**About this exercise:** Every line of the records below that holds the word "avatar" should be copied out.

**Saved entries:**
* * * * * * * * *

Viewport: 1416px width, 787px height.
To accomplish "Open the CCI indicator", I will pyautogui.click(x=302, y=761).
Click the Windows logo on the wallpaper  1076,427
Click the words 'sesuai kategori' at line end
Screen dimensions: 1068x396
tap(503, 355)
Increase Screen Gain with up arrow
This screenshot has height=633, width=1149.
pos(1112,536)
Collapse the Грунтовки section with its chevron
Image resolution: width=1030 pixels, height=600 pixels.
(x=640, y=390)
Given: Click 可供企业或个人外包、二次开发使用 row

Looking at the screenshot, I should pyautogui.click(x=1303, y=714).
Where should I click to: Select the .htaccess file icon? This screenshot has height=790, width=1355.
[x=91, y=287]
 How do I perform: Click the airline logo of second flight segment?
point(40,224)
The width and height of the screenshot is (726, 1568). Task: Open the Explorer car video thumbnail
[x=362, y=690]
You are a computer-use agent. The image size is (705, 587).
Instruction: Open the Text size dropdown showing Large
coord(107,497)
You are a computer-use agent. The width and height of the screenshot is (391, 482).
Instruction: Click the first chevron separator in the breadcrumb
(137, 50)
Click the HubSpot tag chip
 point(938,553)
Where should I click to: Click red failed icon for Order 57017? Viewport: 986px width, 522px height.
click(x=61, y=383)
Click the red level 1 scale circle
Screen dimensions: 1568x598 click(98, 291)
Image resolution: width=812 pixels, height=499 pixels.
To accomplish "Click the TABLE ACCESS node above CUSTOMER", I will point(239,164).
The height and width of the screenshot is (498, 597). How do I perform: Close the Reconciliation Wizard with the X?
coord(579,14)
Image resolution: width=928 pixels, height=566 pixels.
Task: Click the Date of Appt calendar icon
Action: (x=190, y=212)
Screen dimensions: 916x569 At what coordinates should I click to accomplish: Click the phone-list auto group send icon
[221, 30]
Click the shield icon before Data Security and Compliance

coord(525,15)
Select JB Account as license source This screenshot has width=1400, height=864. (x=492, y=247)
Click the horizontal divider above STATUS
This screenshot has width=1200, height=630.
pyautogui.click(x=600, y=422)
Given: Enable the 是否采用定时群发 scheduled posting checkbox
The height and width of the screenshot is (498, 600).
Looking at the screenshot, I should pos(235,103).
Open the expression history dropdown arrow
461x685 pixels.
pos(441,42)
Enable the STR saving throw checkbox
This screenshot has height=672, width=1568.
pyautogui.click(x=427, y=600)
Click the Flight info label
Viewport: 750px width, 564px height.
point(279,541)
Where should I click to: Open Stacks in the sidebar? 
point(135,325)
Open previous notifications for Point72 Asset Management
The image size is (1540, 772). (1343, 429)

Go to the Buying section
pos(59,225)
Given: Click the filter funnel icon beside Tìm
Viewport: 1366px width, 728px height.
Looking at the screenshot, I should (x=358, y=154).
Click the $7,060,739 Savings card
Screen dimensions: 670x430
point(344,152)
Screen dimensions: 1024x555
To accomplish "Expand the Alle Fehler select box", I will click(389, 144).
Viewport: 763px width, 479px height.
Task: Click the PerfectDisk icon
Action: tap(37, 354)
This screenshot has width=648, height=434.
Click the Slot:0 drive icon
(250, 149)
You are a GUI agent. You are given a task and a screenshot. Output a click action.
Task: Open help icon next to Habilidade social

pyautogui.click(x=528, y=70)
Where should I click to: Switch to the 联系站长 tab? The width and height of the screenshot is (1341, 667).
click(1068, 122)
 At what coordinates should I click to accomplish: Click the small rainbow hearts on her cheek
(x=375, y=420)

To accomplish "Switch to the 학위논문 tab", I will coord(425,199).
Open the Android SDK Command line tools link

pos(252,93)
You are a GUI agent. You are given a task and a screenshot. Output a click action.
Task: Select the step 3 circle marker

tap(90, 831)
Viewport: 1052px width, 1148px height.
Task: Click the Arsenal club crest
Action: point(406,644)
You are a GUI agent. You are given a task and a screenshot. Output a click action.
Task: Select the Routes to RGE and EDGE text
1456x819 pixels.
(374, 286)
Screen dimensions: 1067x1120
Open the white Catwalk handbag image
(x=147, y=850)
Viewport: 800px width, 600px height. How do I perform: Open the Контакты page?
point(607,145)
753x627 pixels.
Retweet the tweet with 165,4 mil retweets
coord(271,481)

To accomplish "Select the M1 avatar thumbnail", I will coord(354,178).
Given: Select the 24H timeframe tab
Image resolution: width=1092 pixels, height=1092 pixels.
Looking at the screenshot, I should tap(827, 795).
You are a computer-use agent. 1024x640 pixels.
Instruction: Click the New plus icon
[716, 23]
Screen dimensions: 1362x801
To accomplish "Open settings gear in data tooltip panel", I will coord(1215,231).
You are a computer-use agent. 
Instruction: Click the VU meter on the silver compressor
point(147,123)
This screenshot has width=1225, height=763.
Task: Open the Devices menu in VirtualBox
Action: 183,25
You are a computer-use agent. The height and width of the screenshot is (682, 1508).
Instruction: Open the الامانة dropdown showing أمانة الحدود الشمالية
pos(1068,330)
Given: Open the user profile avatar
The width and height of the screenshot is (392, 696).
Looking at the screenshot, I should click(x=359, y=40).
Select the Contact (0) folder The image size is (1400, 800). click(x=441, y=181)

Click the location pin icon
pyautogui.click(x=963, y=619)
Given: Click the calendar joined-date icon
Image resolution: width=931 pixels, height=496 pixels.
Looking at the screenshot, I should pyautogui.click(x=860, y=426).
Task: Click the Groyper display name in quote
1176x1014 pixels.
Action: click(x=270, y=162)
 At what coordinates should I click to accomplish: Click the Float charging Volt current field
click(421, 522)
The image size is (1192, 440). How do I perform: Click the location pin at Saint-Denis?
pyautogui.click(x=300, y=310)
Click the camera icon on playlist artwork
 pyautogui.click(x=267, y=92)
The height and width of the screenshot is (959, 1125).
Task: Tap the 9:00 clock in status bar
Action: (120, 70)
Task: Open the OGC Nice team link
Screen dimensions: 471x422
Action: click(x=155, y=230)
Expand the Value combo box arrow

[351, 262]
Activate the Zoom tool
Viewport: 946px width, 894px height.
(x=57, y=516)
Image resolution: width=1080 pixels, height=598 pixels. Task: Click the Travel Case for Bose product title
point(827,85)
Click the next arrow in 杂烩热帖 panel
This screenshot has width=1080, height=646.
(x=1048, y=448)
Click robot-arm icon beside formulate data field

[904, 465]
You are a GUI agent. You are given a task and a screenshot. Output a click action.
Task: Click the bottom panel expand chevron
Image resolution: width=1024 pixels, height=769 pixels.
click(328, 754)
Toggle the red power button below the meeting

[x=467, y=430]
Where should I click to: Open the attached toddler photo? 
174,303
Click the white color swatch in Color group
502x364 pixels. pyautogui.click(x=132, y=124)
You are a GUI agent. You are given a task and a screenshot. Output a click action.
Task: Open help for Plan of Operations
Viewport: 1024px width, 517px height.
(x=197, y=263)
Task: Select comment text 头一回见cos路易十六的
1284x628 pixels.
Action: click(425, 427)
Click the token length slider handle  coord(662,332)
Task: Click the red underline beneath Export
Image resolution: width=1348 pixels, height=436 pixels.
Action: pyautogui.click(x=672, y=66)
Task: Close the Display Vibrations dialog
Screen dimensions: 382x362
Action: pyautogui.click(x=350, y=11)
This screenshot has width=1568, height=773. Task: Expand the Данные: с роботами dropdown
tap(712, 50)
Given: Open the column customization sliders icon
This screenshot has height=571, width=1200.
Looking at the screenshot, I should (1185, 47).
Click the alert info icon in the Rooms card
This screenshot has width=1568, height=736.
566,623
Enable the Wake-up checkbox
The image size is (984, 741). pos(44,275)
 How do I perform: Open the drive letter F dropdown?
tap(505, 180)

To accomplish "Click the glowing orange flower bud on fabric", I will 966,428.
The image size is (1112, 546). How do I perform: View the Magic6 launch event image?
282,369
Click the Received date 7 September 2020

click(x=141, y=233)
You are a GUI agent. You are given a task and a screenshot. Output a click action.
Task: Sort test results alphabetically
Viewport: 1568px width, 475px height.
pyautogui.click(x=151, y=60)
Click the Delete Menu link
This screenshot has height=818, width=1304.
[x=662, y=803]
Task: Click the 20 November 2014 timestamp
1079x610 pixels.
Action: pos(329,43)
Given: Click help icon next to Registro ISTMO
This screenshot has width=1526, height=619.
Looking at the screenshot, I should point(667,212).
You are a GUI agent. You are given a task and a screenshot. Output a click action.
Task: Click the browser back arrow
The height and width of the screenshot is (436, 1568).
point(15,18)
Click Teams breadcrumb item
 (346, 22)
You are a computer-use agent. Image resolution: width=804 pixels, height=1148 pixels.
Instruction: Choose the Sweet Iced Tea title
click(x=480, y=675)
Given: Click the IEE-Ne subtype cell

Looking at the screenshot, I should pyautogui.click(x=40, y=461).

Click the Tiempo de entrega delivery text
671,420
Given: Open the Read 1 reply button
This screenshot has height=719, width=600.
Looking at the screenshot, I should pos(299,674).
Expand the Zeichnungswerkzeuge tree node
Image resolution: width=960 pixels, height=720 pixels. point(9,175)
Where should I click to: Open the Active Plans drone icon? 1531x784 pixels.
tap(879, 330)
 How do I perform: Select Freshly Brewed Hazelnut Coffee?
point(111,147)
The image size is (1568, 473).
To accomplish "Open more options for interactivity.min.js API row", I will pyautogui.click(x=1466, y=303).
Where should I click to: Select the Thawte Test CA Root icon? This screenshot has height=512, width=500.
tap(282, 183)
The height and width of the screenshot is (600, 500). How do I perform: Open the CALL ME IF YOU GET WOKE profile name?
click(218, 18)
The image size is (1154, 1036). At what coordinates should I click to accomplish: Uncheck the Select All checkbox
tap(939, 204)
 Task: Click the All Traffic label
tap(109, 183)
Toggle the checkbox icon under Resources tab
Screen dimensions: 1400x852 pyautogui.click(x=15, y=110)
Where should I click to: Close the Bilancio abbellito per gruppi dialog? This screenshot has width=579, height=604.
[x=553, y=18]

* * * * * * * * *

**Task answer:**
To accomplish "Select the M1 avatar thumbnail", I will coord(354,178).
Given: Open the user profile avatar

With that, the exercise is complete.